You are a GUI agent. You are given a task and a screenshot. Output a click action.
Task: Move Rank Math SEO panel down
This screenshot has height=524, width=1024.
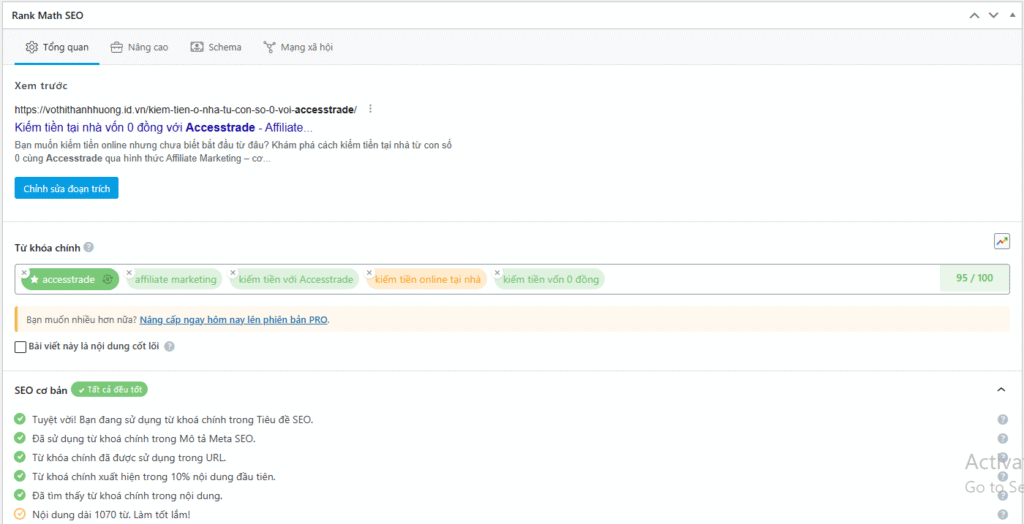click(993, 14)
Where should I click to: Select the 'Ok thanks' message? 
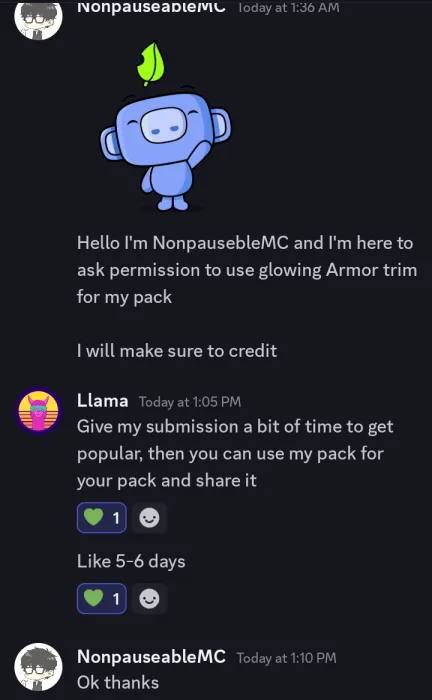click(x=118, y=683)
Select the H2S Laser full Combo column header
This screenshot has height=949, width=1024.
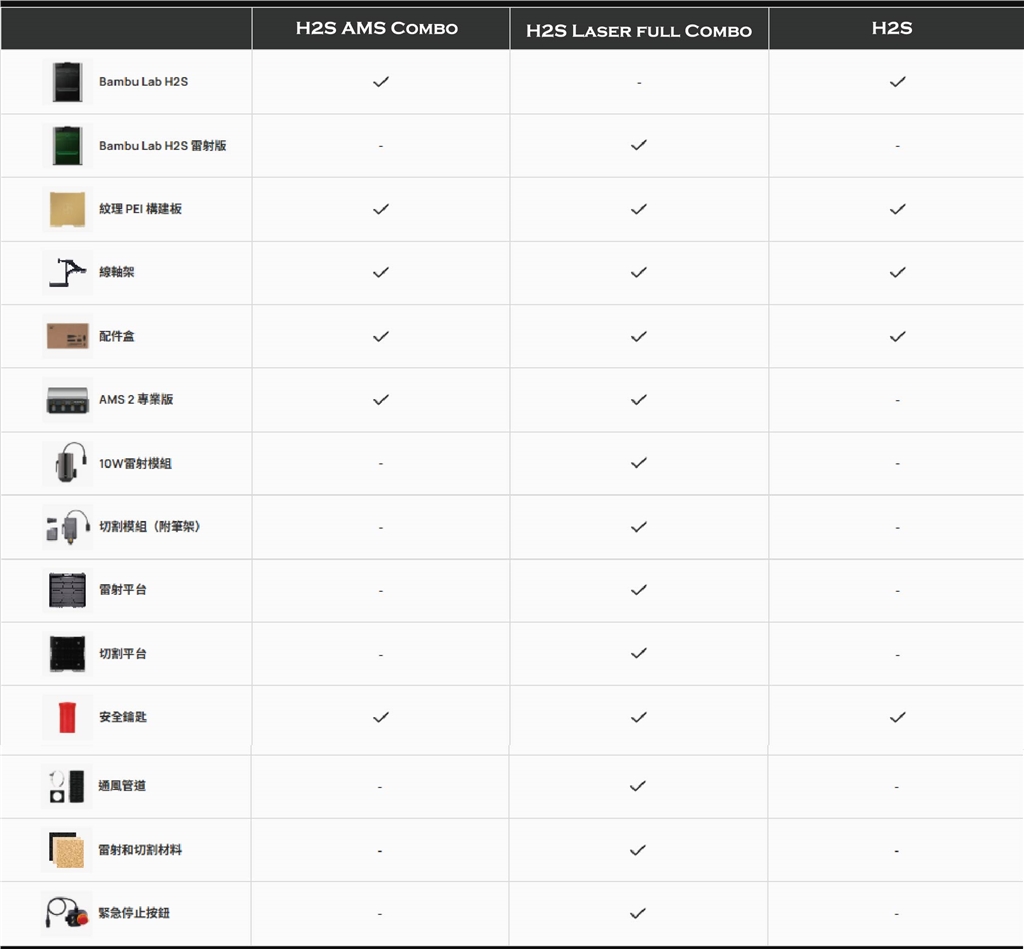pos(639,30)
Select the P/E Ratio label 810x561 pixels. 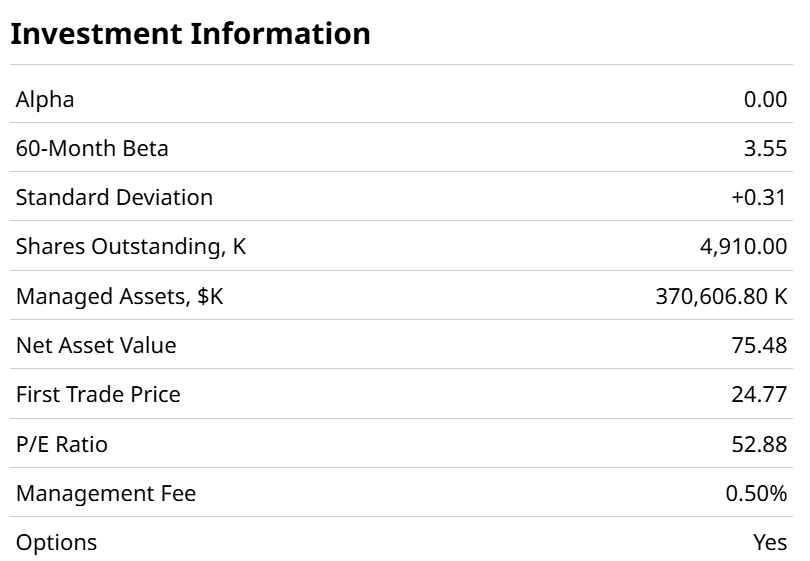click(62, 444)
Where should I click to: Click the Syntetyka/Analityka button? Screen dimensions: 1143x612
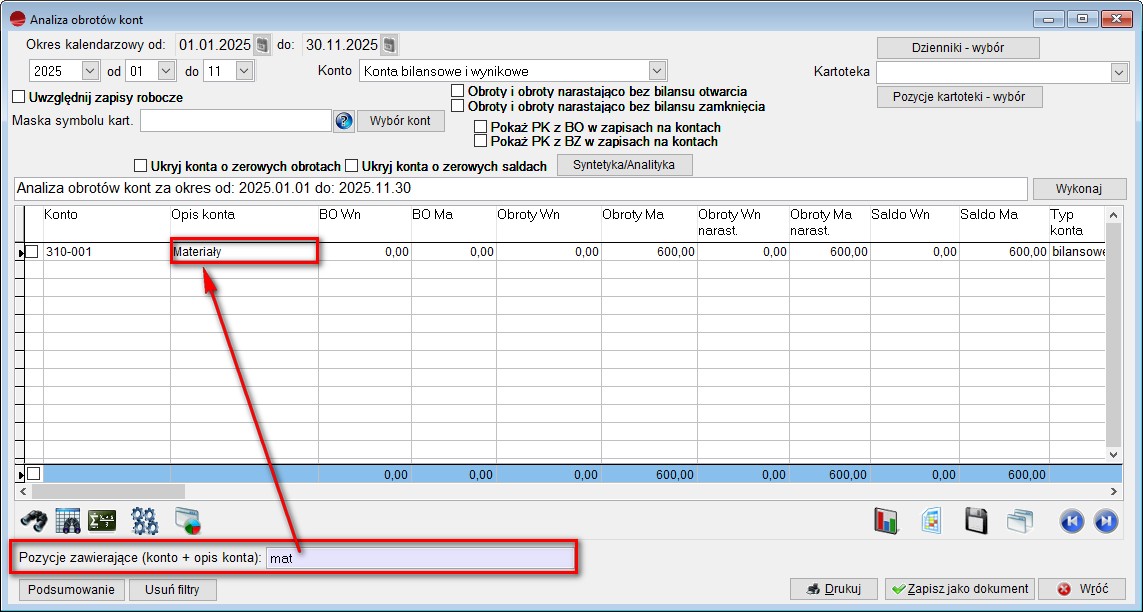(624, 166)
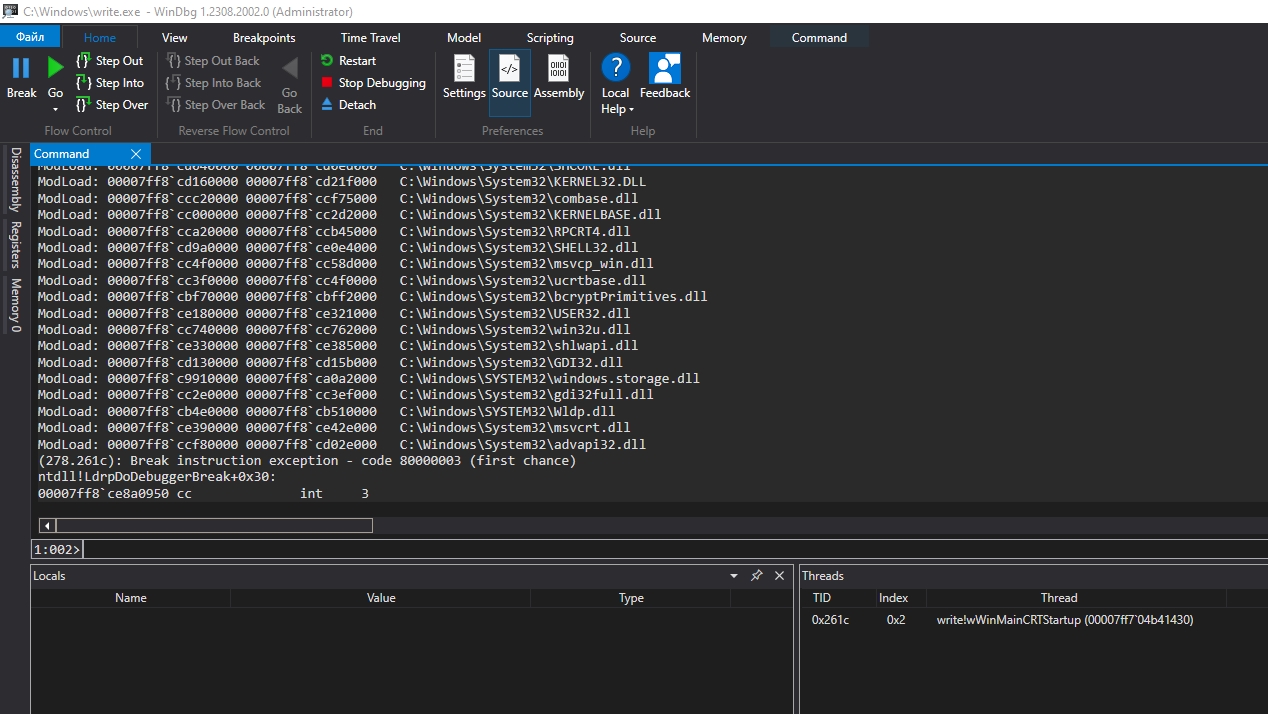Open Locals panel options dropdown arrow
Image resolution: width=1268 pixels, height=714 pixels.
[734, 576]
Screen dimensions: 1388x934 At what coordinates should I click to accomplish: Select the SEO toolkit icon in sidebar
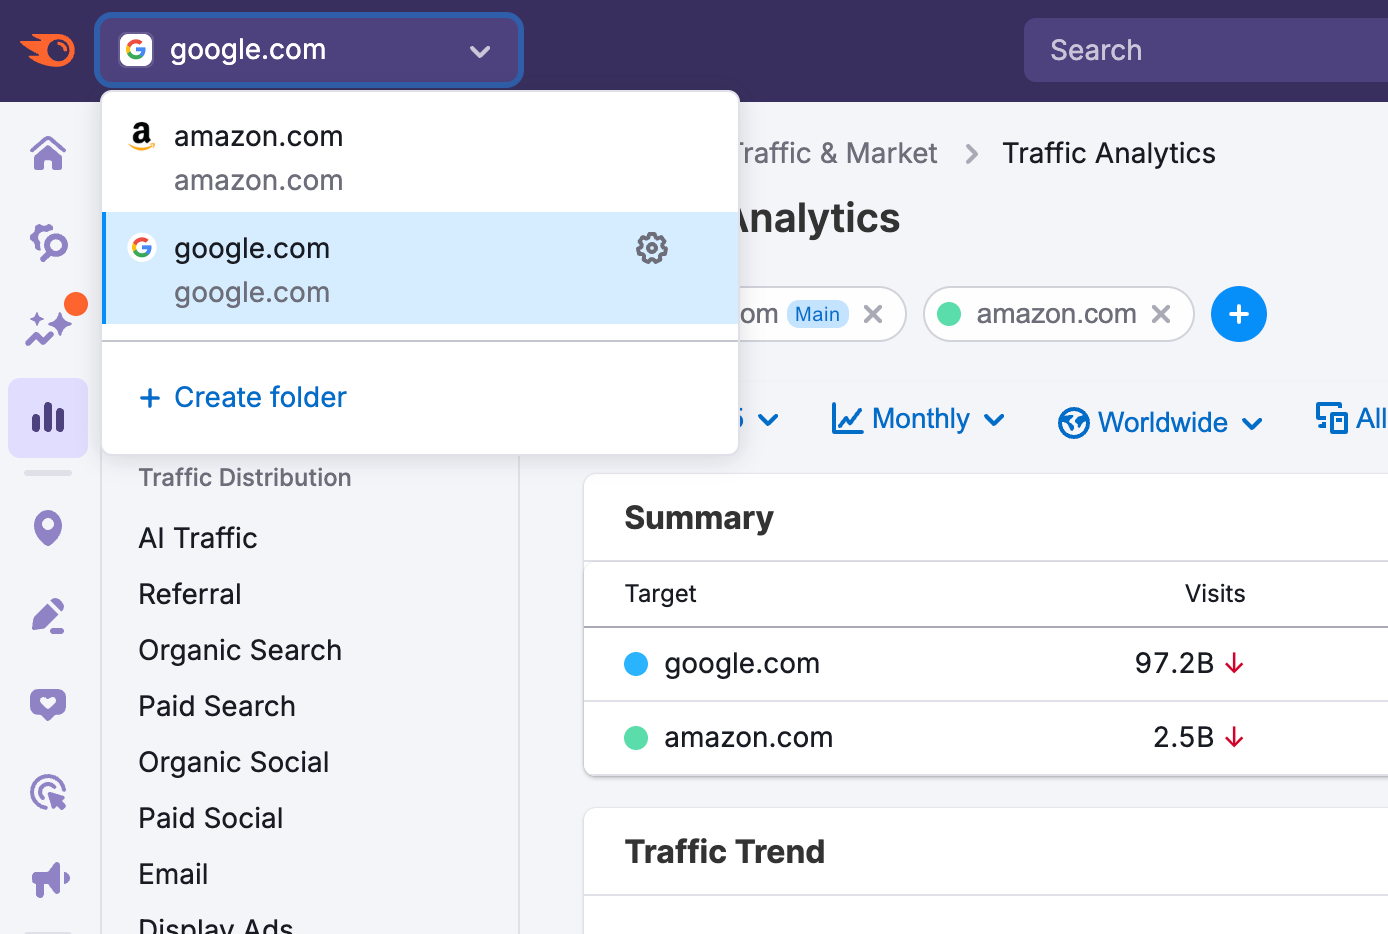(x=47, y=243)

= WHAT THE EXERCISE ASKS =
If a line falls between the one containing "Where should I click to: Click" and the last line of the records above, inclusive, restate it exactly; leave out the pictures and everything else.

= EXPECTED OUTPUT =
Where should I click to: Click the Syntetyka/Analityka button? Screen dimensions: 1143x612
(624, 166)
Open Locals panel options dropdown arrow
Image resolution: width=1268 pixels, height=714 pixels.
[734, 576]
Screen dimensions: 1388x934 At what coordinates should I click to accomplish: Select the SEO toolkit icon in sidebar
(x=47, y=243)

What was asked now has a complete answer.